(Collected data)
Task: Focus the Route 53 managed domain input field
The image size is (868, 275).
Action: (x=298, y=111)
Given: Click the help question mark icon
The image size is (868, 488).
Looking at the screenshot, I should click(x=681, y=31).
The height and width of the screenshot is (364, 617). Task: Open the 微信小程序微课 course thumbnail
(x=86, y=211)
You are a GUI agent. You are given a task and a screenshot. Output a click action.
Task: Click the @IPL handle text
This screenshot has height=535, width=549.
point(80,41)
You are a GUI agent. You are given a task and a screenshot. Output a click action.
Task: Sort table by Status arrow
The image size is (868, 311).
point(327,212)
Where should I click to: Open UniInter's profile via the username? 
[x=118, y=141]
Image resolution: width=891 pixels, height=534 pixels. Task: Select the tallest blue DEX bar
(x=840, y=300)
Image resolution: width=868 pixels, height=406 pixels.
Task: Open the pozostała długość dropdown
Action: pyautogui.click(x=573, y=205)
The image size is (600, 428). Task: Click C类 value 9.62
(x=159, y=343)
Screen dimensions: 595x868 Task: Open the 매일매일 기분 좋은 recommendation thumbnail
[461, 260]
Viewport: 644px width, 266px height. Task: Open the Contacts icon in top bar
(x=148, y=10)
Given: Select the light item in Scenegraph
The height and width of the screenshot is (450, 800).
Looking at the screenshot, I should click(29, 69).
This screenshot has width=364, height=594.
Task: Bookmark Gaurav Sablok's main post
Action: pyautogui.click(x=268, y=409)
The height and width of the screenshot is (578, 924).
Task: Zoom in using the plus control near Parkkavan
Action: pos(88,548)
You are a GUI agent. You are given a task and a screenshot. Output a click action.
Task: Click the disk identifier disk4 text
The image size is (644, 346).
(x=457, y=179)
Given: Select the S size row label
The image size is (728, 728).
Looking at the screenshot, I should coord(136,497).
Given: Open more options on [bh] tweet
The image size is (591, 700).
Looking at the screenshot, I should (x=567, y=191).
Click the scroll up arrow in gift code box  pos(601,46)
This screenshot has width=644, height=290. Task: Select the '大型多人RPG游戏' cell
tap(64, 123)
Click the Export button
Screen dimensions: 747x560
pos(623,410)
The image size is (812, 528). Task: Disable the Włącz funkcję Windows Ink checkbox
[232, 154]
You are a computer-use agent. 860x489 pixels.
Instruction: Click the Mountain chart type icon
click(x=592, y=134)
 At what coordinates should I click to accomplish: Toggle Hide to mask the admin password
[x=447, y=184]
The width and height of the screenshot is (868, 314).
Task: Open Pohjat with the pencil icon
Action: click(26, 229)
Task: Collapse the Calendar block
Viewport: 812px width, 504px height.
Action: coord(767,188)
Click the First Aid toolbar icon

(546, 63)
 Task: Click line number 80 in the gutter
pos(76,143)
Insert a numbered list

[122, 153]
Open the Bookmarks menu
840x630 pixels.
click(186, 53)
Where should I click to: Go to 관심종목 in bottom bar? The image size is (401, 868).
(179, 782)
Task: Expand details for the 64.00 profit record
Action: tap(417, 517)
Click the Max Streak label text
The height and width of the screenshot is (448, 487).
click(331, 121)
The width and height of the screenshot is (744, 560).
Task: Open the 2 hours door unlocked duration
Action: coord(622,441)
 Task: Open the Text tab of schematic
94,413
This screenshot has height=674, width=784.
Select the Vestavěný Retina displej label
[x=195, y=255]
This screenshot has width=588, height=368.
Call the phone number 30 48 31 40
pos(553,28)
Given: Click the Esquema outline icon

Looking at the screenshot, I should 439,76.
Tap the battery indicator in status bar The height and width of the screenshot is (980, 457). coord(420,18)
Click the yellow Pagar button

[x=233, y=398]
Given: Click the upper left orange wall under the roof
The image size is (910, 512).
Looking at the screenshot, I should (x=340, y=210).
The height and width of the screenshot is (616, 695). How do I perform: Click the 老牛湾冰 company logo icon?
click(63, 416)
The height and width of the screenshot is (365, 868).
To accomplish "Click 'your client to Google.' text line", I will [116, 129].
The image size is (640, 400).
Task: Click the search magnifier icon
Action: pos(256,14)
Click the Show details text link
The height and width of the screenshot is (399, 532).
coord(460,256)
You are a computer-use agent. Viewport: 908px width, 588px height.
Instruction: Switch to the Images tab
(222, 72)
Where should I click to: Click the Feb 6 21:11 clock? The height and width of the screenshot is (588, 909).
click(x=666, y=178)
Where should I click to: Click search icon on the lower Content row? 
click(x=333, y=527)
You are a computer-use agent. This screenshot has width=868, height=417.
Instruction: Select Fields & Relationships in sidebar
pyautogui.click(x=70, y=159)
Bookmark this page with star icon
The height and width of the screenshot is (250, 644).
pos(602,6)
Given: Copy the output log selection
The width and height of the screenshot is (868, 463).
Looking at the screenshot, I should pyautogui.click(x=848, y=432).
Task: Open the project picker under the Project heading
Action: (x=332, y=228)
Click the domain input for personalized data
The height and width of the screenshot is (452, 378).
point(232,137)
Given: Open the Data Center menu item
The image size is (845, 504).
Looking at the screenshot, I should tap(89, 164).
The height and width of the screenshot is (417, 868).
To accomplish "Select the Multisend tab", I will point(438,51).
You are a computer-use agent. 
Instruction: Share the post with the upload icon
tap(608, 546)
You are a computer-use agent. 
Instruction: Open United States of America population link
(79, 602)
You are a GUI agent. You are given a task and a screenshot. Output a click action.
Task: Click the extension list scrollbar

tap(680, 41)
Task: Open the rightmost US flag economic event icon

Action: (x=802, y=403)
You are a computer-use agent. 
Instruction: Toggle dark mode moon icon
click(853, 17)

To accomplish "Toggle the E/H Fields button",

**REQUIRED WORK:** Start at the top line of the records and retype them all exactly.

**OUTPUT OF THE TASK:**
Task: Focus the Route 53 managed domain input field
The image size is (868, 275).
Action: (x=298, y=111)
Given: Click the help question mark icon
The image size is (868, 488).
Looking at the screenshot, I should click(x=681, y=31).
The height and width of the screenshot is (364, 617). Task: Open the 微信小程序微课 course thumbnail
(x=86, y=211)
You are a GUI agent. You are given a task and a screenshot. Output a click action.
Task: Click the @IPL handle text
This screenshot has height=535, width=549.
point(80,41)
You are a GUI agent. You are given a task and a screenshot. Output a click action.
Task: Sort table by Status arrow
The image size is (868, 311).
point(327,212)
Where should I click to: Open UniInter's profile via the username? 
[x=118, y=141]
Image resolution: width=891 pixels, height=534 pixels. Task: Select the tallest blue DEX bar
(x=840, y=300)
Image resolution: width=868 pixels, height=406 pixels.
Task: Open the pozostała długość dropdown
Action: pyautogui.click(x=573, y=205)
The image size is (600, 428). Task: Click C类 value 9.62
(x=159, y=343)
Screen dimensions: 595x868 Task: Open the 매일매일 기분 좋은 recommendation thumbnail
[461, 260]
Viewport: 644px width, 266px height. Task: Open the Contacts icon in top bar
(x=148, y=10)
Given: Select the light item in Scenegraph
The height and width of the screenshot is (450, 800).
Looking at the screenshot, I should click(29, 69).
This screenshot has width=364, height=594.
Task: Bookmark Gaurav Sablok's main post
Action: pyautogui.click(x=268, y=409)
The height and width of the screenshot is (578, 924).
Task: Zoom in using the plus control near Parkkavan
Action: pos(88,548)
You are a GUI agent. You are given a task and a screenshot. Output a click action.
Task: Click the disk identifier disk4 text
The image size is (644, 346).
(x=457, y=179)
Given: Select the S size row label
The image size is (728, 728).
Looking at the screenshot, I should coord(136,497).
Given: Open more options on [bh] tweet
The image size is (591, 700).
Looking at the screenshot, I should (x=567, y=191).
Click the scroll up arrow in gift code box  pos(601,46)
This screenshot has width=644, height=290. Task: Select the '大型多人RPG游戏' cell
tap(64, 123)
Click the Export button
Screen dimensions: 747x560
pos(623,410)
The image size is (812, 528). Task: Disable the Włącz funkcję Windows Ink checkbox
[232, 154]
You are a computer-use agent. 860x489 pixels.
Instruction: Click the Mountain chart type icon
click(x=592, y=134)
 At what coordinates should I click to accomplish: Toggle Hide to mask the admin password
[x=447, y=184]
The width and height of the screenshot is (868, 314).
Task: Open Pohjat with the pencil icon
Action: click(26, 229)
Task: Collapse the Calendar block
Viewport: 812px width, 504px height.
Action: coord(767,188)
Click the First Aid toolbar icon

(546, 63)
 Task: Click line number 80 in the gutter
pos(76,143)
Insert a numbered list

[122, 153]
Open the Bookmarks menu
840x630 pixels.
click(186, 53)
Where should I click to: Go to 관심종목 in bottom bar? The image size is (401, 868).
(179, 782)
Task: Expand details for the 64.00 profit record
Action: tap(417, 517)
Click the Max Streak label text
The height and width of the screenshot is (448, 487).
click(331, 121)
The width and height of the screenshot is (744, 560).
Task: Open the 2 hours door unlocked duration
Action: coord(622,441)
 Task: Open the Text tab of schematic
94,413
This screenshot has height=674, width=784.
Select the Vestavěný Retina displej label
[x=195, y=255]
This screenshot has width=588, height=368.
Call the phone number 30 48 31 40
pos(553,28)
Given: Click the Esquema outline icon

Looking at the screenshot, I should 439,76.
Tap the battery indicator in status bar The height and width of the screenshot is (980, 457). coord(420,18)
Click the yellow Pagar button

[x=233, y=398]
Given: Click the upper left orange wall under the roof
The image size is (910, 512).
Looking at the screenshot, I should (x=340, y=210).
The height and width of the screenshot is (616, 695). How do I perform: Click the 老牛湾冰 company logo icon?
click(63, 416)
The height and width of the screenshot is (365, 868).
To accomplish "Click 'your client to Google.' text line", I will [116, 129].
The image size is (640, 400).
Task: Click the search magnifier icon
Action: pos(256,14)
Click the Show details text link
The height and width of the screenshot is (399, 532).
coord(460,256)
You are a computer-use agent. Viewport: 908px width, 588px height.
Instruction: Switch to the Images tab
(222, 72)
Where should I click to: Click the Feb 6 21:11 clock? The height and width of the screenshot is (588, 909).
click(x=666, y=178)
Where should I click to: Click search icon on the lower Content row? 
click(x=333, y=527)
You are a computer-use agent. This screenshot has width=868, height=417.
Instruction: Select Fields & Relationships in sidebar
pyautogui.click(x=70, y=159)
Bookmark this page with star icon
The height and width of the screenshot is (250, 644).
pos(602,6)
Given: Copy the output log selection
The width and height of the screenshot is (868, 463).
Looking at the screenshot, I should pyautogui.click(x=848, y=432).
Task: Open the project picker under the Project heading
Action: (x=332, y=228)
Click the domain input for personalized data
The height and width of the screenshot is (452, 378).
point(232,137)
Given: Open the Data Center menu item
The image size is (845, 504).
Looking at the screenshot, I should tap(89, 164).
The height and width of the screenshot is (417, 868).
To accomplish "Select the Multisend tab", I will point(438,51).
You are a computer-use agent. 
Instruction: Share the post with the upload icon
tap(608, 546)
You are a computer-use agent. 
Instruction: Open United States of America population link
(79, 602)
You are a GUI agent. You are given a task and a screenshot. Output a click action.
Task: Click the extension list scrollbar

tap(680, 41)
Task: Open the rightmost US flag economic event icon

Action: (x=802, y=403)
You are a computer-use agent. 
Instruction: Toggle dark mode moon icon
click(853, 17)

To accomplish "Toggle the E/H Fields button",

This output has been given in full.